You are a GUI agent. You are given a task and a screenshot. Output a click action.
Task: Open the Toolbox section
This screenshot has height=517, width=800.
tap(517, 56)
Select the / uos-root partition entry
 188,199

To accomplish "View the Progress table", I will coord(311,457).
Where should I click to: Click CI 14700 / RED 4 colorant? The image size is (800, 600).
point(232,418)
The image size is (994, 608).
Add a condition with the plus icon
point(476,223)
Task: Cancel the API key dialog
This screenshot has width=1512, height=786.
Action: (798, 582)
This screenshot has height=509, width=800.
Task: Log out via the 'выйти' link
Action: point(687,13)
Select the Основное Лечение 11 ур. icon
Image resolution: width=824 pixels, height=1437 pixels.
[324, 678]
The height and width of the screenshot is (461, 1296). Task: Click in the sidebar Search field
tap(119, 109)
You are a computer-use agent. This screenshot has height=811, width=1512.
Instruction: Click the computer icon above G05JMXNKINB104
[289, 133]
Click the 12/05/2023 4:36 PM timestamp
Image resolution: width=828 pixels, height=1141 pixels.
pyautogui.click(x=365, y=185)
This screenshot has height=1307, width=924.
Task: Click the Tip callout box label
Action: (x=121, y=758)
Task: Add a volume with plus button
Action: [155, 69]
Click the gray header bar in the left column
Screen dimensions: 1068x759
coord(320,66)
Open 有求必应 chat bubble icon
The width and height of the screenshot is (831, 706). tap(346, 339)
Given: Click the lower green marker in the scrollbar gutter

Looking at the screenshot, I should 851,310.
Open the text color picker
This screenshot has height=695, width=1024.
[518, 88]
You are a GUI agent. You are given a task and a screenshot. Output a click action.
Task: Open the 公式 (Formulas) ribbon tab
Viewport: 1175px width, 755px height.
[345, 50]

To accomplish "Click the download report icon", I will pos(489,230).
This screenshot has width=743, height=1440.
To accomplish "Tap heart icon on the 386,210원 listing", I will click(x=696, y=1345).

> Exercise details
Would you repeat each of the lines above exactly?

> Answer section
You are a GUI agent. You are given a task and a screenshot. Output a click action.
Task: Open the Toolbox section
This screenshot has height=517, width=800.
tap(517, 56)
Select the / uos-root partition entry
 188,199

To accomplish "View the Progress table", I will coord(311,457).
Where should I click to: Click CI 14700 / RED 4 colorant? The image size is (800, 600).
point(232,418)
The image size is (994, 608).
Add a condition with the plus icon
point(476,223)
Task: Cancel the API key dialog
This screenshot has width=1512, height=786.
Action: (798, 582)
This screenshot has height=509, width=800.
Task: Log out via the 'выйти' link
Action: point(687,13)
Select the Основное Лечение 11 ур. icon
Image resolution: width=824 pixels, height=1437 pixels.
[324, 678]
The height and width of the screenshot is (461, 1296). Task: Click in the sidebar Search field
tap(119, 109)
You are a computer-use agent. This screenshot has height=811, width=1512.
Instruction: Click the computer icon above G05JMXNKINB104
[289, 133]
Click the 12/05/2023 4:36 PM timestamp
Image resolution: width=828 pixels, height=1141 pixels.
pyautogui.click(x=365, y=185)
This screenshot has height=1307, width=924.
Task: Click the Tip callout box label
Action: (x=121, y=758)
Task: Add a volume with plus button
Action: [155, 69]
Click the gray header bar in the left column
Screen dimensions: 1068x759
coord(320,66)
Open 有求必应 chat bubble icon
The width and height of the screenshot is (831, 706). tap(346, 339)
Given: Click the lower green marker in the scrollbar gutter

Looking at the screenshot, I should 851,310.
Open the text color picker
This screenshot has height=695, width=1024.
[518, 88]
You are a GUI agent. You are given a task and a screenshot. Output a click action.
Task: Open the 公式 (Formulas) ribbon tab
Viewport: 1175px width, 755px height.
[345, 50]

To accomplish "Click the download report icon", I will pos(489,230).
This screenshot has width=743, height=1440.
To accomplish "Tap heart icon on the 386,210원 listing", I will click(x=696, y=1345).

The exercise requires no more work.